今から80年前、日本人は「幻の東京五輪」を経験している。東京市長・永田秀次郎氏が音頭を取り「皇紀二千六百年」の記念事業として、大々的に招致活動を展開した。1936年のIOC総会で、柔道の嘉納治五郎氏が熱烈招致演説。アジア初の「1940年東京開催」が決定した。
ところが、その翌年、日中戦争が勃発し、国内外で開催反対の意見が出て38年7月の閣議で開催権を返上した。当時、日本は軍国主義化一直線。五輪の平和的な理念と「皇紀二千六百年」という国家主義とは元々、矛盾していた。
「2020年」も80年前の「幻の五輪」とよく似ている。例えば「震災との関係」である。今回は東日本大震災からの復興がテーマの一つだが、「幻の五輪」もその17年前の「関東大震災」からの復興をアピールするためだった。

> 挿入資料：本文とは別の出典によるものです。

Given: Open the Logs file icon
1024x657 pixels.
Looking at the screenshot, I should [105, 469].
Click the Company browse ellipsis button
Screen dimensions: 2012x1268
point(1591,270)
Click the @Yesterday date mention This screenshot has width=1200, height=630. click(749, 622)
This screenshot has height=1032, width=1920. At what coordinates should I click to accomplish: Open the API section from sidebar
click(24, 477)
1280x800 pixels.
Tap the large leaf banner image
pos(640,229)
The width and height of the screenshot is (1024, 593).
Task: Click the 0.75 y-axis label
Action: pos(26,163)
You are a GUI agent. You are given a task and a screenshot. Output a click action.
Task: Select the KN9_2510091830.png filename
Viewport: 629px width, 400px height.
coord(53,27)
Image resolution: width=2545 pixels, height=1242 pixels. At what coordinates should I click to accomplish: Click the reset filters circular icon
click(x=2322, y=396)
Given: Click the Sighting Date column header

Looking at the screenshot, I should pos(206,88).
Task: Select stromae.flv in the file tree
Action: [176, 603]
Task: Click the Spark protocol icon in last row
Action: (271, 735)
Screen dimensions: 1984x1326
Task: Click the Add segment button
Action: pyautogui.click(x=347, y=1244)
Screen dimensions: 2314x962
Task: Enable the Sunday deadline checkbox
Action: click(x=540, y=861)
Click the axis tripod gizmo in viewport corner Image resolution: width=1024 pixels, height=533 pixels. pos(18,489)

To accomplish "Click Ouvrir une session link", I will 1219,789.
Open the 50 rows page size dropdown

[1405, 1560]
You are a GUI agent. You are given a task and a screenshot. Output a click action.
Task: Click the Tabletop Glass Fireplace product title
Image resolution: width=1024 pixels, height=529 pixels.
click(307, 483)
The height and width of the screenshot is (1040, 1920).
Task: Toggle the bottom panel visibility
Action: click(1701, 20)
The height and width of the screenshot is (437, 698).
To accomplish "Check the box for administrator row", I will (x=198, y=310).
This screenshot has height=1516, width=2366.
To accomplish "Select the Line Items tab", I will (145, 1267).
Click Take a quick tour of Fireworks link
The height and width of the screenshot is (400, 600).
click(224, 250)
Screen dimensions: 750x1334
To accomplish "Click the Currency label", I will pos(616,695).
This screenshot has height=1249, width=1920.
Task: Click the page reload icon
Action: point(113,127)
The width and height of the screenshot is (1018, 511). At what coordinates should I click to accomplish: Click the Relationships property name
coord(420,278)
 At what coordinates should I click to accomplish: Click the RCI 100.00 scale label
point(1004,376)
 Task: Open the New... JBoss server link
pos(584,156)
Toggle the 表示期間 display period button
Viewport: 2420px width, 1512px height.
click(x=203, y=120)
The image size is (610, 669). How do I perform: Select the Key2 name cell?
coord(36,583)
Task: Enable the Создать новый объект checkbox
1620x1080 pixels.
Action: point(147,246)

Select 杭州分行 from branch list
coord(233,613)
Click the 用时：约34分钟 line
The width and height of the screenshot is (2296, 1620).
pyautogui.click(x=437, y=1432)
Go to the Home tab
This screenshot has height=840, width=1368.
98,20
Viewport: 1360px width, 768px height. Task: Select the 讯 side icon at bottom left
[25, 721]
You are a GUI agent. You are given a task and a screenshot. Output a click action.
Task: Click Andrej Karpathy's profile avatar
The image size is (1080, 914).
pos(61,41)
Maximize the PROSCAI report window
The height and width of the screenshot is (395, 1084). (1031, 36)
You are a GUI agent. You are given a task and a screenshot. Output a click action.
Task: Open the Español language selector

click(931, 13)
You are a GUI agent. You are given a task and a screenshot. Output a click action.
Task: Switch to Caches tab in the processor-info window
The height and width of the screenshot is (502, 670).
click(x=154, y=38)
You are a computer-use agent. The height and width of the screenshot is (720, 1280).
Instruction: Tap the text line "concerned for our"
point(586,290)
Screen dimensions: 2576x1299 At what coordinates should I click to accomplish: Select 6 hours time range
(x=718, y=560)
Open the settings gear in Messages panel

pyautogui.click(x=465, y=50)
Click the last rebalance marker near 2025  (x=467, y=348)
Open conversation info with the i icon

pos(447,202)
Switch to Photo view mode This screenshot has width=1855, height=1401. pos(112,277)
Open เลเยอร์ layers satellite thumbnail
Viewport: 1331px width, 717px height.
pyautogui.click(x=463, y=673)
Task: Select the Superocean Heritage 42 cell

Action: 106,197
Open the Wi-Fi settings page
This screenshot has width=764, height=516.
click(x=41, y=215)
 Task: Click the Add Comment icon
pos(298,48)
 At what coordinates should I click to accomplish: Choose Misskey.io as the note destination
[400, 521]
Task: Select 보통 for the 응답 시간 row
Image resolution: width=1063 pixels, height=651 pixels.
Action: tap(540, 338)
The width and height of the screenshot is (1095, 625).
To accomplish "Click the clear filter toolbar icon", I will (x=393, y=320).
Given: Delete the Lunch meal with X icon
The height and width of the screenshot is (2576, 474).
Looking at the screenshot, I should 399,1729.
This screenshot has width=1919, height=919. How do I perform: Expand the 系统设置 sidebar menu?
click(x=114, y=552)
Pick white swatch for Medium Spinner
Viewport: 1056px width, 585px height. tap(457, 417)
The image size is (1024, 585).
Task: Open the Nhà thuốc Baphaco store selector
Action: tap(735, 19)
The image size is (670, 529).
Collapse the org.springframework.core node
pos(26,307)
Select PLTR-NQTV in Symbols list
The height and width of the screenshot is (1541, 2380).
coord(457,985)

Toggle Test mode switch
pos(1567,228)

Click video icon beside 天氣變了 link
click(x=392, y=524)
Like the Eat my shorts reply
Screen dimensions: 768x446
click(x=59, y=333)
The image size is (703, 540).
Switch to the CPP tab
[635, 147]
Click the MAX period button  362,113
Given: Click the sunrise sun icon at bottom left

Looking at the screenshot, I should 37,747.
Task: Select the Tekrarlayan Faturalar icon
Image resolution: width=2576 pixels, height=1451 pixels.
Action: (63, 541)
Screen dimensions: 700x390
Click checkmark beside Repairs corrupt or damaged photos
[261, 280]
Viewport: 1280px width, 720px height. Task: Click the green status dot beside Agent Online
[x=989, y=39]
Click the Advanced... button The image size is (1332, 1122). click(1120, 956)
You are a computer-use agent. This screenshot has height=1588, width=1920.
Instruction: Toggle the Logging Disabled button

関東大震災の2年後の1925年に治安維持法が制定され、急速に軍国主義化する。今回も、東日本大震災の2年後に現代の治安維持法≠ニ呼ばれる特定秘密保護法が成立。さらに集団的自衛権行使を容認し「戦争のできる国づくり」が着々と進められている。安倍政権が目指す五輪は前回同様、「国家主義化のシンボル」なのだ。
× × ×
そんな中で起こった〈イランとアメリカの報復連鎖〉。ひょっとすると、第三次大戦で五輪中止!なんてことが起こるかも。
人間は「平和を求める心」と「戦争を求める隠れた欲望」を併せ持つ不思議な動物だ。何が起こっても、おかしくない!